Resulta a veces complicado llegar a conocer con exactitud cuál es el alcance real de nuestras obligaciones. Es posible que conozcamos claramente cuáles son nuestros derechos, porque para ello ponemos nuestro empeño de forma muy eficaz. Sabemos lo que podemos exigir y en muchas ocasiones exigimos más de lo que podemos hacer. Nos llenamos la boca de derechos, pero pocas veces hacemos un serio examen acerca de si estos derechos nos corresponden, o también si los llegamos a merecer por nuestras conductas. Sin embargo, frente a esta postura por mejorar nuestros conocimientos jurídicos en el lado de lo que nos merecemos parece que nuestro cerebro elabora un complicado proceso de eliminación para desterrar de forma paralela cuáles son las obligaciones que nos corresponden. Porque parece que esa balanza que existe en nuestro mundo y en nuestra vida que equilibra derechos y obligaciones, o que hace surgir los primeros para después llegar los segundos, o al revés, ganar estos últimos para poder obtener unos derechos, lo hacemos desaparecer de nuestro particular disco duro. No sabemos si de forma consciente o inconsciente.

Pero no solamente es esta una actitud muy extendida, sino que hay otra que sigue los mismos parámetros, y que está orientada a tener muy claras cuáles son las obligaciones de los demás, pero que desconociendo cuáles son las nuestras. Con frecuencia somos tremendamente exigentes con las conductas y actitudes que vemos o escuchamos. Pero somos incapaces de tener la misma facilidad para observar y poner límites a las nuestras. Claro está que lo que fijamos es que si el objetivo nos interesa el círculo de obligaciones para alcanzarlo es reducido. Pensamos que queremos llegar a aquél, pero queremos negar que para alcanzarlo puede que sea preciso haber puesto antes unos medios para conseguir esa meta.

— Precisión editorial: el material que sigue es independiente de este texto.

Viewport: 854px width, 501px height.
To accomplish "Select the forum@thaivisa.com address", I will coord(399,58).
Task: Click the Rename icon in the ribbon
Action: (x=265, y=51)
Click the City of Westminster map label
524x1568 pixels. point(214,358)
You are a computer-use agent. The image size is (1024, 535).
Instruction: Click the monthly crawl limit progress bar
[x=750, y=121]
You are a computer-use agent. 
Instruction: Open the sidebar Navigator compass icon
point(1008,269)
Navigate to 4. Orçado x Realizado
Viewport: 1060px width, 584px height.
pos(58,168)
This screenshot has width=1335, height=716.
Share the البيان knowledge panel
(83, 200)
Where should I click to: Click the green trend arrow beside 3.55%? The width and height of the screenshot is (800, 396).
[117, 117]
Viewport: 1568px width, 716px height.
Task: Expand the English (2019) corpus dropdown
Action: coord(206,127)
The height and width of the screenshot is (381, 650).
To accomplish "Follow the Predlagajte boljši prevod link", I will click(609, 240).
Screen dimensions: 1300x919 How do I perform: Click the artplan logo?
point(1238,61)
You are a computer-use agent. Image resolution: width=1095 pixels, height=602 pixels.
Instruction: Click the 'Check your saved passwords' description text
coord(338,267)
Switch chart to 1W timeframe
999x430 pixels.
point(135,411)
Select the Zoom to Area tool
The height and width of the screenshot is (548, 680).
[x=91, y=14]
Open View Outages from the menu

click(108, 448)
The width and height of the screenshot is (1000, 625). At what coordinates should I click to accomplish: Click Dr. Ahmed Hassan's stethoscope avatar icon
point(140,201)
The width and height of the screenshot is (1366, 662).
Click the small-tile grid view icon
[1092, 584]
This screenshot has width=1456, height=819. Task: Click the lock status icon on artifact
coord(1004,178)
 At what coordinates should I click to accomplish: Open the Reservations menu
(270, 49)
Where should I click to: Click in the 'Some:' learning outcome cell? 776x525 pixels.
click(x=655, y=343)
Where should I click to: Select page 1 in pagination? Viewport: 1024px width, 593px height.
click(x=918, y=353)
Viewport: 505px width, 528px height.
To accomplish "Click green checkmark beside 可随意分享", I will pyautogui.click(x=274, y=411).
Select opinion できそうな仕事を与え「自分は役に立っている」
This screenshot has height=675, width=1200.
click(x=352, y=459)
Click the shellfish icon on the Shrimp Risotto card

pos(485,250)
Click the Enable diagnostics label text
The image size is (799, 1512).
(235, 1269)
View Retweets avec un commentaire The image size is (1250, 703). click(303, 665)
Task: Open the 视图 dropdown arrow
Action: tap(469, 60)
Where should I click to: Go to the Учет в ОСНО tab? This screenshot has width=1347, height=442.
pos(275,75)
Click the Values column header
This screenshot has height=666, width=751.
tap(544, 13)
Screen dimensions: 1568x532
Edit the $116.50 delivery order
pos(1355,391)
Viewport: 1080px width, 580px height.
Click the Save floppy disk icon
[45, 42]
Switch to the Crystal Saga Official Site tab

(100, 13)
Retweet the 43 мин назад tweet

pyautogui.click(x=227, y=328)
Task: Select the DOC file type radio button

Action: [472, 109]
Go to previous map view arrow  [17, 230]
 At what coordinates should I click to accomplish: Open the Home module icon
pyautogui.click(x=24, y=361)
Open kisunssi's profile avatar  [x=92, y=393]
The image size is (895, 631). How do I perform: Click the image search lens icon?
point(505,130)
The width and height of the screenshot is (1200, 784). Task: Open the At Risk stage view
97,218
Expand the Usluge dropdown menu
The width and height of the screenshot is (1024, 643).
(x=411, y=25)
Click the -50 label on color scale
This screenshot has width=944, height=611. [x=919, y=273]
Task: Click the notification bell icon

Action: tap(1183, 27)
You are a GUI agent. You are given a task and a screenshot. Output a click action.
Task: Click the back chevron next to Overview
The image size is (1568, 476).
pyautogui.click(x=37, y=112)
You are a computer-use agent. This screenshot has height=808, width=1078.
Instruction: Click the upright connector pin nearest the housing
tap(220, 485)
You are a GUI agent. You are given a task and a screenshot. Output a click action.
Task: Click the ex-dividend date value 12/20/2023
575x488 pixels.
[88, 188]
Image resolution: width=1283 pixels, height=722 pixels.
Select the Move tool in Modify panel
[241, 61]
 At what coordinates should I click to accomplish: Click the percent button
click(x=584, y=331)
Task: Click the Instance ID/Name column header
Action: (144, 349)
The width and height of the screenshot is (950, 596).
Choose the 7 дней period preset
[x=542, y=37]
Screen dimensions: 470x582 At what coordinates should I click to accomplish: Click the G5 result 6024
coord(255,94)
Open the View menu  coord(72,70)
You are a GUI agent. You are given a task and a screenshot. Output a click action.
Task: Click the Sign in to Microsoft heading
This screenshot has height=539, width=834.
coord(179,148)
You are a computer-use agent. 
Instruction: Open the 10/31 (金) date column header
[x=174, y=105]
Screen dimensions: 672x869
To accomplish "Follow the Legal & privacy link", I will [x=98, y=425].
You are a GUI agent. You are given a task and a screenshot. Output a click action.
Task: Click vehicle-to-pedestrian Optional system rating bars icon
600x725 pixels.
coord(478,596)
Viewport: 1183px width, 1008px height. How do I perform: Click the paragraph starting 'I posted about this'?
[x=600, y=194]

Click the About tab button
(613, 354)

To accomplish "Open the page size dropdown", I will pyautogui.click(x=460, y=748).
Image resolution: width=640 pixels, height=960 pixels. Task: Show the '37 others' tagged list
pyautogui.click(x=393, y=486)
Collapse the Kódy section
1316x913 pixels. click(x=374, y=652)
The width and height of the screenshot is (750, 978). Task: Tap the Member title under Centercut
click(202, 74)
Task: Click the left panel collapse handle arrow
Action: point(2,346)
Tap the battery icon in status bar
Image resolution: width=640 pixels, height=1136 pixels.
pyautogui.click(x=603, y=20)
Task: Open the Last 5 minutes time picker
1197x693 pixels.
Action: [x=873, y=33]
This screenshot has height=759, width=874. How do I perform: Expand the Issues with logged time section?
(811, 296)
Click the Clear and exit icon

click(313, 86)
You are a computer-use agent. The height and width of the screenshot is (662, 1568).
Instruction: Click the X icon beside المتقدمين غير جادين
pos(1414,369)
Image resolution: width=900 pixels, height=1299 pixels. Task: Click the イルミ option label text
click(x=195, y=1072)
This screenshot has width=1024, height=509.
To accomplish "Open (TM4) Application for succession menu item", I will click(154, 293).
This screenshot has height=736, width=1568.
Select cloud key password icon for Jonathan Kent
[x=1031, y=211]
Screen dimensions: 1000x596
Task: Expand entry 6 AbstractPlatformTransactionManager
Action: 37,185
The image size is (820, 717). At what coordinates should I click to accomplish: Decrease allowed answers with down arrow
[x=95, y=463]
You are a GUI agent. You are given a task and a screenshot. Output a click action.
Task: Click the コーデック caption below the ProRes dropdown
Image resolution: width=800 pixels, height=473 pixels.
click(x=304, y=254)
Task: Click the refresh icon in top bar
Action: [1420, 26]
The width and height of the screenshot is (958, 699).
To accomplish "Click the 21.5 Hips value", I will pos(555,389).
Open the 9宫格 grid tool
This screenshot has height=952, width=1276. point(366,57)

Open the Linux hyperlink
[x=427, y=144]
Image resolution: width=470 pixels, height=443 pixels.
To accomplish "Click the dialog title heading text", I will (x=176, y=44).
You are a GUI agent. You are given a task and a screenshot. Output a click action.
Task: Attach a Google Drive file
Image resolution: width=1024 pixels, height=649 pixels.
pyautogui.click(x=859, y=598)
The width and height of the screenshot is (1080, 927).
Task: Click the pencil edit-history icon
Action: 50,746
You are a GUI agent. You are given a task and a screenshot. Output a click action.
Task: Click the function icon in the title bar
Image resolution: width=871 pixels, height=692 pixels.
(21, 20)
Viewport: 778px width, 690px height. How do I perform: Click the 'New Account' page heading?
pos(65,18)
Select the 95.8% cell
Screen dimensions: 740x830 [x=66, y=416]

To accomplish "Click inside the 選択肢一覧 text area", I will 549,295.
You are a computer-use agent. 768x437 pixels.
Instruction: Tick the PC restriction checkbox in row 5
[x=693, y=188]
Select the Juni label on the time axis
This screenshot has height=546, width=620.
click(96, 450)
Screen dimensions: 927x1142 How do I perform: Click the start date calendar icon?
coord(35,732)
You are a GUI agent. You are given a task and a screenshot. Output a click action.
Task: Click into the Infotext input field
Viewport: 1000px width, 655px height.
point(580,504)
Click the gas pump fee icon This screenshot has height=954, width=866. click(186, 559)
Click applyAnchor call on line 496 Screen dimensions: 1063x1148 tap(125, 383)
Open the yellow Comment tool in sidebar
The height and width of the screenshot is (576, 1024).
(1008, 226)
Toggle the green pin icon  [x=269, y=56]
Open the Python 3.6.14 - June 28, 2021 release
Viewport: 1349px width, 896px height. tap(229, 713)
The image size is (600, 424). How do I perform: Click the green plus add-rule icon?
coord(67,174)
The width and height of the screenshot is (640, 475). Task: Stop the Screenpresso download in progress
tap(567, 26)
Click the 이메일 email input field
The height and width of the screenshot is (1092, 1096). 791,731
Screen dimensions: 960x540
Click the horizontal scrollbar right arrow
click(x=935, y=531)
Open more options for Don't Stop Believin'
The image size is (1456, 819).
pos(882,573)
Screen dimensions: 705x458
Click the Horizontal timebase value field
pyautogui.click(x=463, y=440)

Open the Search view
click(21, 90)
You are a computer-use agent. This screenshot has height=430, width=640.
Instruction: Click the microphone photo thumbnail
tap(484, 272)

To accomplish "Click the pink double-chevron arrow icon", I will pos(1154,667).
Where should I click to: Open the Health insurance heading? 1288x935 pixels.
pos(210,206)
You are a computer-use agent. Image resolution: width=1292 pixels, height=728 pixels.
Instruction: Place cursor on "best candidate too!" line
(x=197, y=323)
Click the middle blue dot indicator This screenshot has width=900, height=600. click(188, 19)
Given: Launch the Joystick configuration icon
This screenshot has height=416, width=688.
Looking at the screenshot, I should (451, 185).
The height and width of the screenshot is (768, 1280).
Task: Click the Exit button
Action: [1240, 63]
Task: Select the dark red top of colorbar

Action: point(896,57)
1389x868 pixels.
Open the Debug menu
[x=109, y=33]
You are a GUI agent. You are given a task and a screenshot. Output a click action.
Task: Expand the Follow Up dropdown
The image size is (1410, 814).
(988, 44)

Es la diferencia entre lo que es y lo que debe ser, y entre lo que puede y lo que debe ser. Además, por regla general tenemos dos varas de medir perfectamente delimitadas, ya que exigimos a los demás lo que no somos capaces de exigirnos a nosotros mismos. Somos muy reivindicativos con los errores de los demás. Con los de los responsables públicos, con los profesionales de cualquier actividad, pero no somos reflexivos acerca de cuándo somos nosotros los que nos equivocamos y somos incapaces de dar nuestro brazo a torcer y asumir un error y aceptar una observación que alguien nos hace.

El ser y el deber ser es una combinación ciertamente muy compleja en las difíciles reacciones del ser humano y más aún cuando las cosas se complican. Cuando se viven momentos delicados como los actuales. Cuando debe salir a flote toda nuestra capacidad de asumir fallos y rectificar errores para convertirlos más tarde en aciertos. Precisamente, es la obstinación uno de los grandes males del ser humano. Ese orgullo que nos pone un antifaz en nuestros ojos y que impide a nuestro cerebro activar los mecanismos de autorrechazo a lo que estamos haciendo o pensando. ¿Cómo vamos a arreglar los múltiples problemas que existen en la sociedad si muchas veces somos incapaces de reconocer que los problemas existen?

Esta máxima que estamos comentando suele darse en todas las esferas de la vida. En la política, en los sectores profesionales, o en la vida privada de cada uno volvemos la vista atrás cuando de repente nos advierten de que el camino seguido es incorrecto, o, lo que es peor, cuando somos nosotros mismos los que llegamos a darnos cuenta del error cometido. No obstante, puede que lleguemos a pensar que nos perjudica más dar marcha atrás y empezar de nuevo o intentar rectificar el error, el comentario la acción que acabamos de cometer. Preferimos mantenernos en nuestras tesis aunque seamos conscientes de que son equivocadas. Y más aún cuando alguien nos advierte del error. Y más aún todavía cuando quien nos lo hace es persona no grata para nosotros y con la que podemos estar en posicionamientos opuestos. Aquí es ya cuando nos sale la vena realmente opositora y bajo ningún concepto echamos marcha atrás. Lo mantenemos a costa de lo que sea. Hasta incluso, a costa de que nos acaben sacando los colores si se nos demuestra con pruebas que estábamos equivocados.

Fue Shakespeare el que dijo aquello de Ser o no ser, pero es ahora cuando esta máxima se extiende a otra de mayor calado, como la del Ser y deber ser. Esta es realmente la cuestión. Lo que hay en nuestra sociedad y lo que deberíamos hacer para darle un giro radical para mejorarla. Ser y deber ser. That is the question.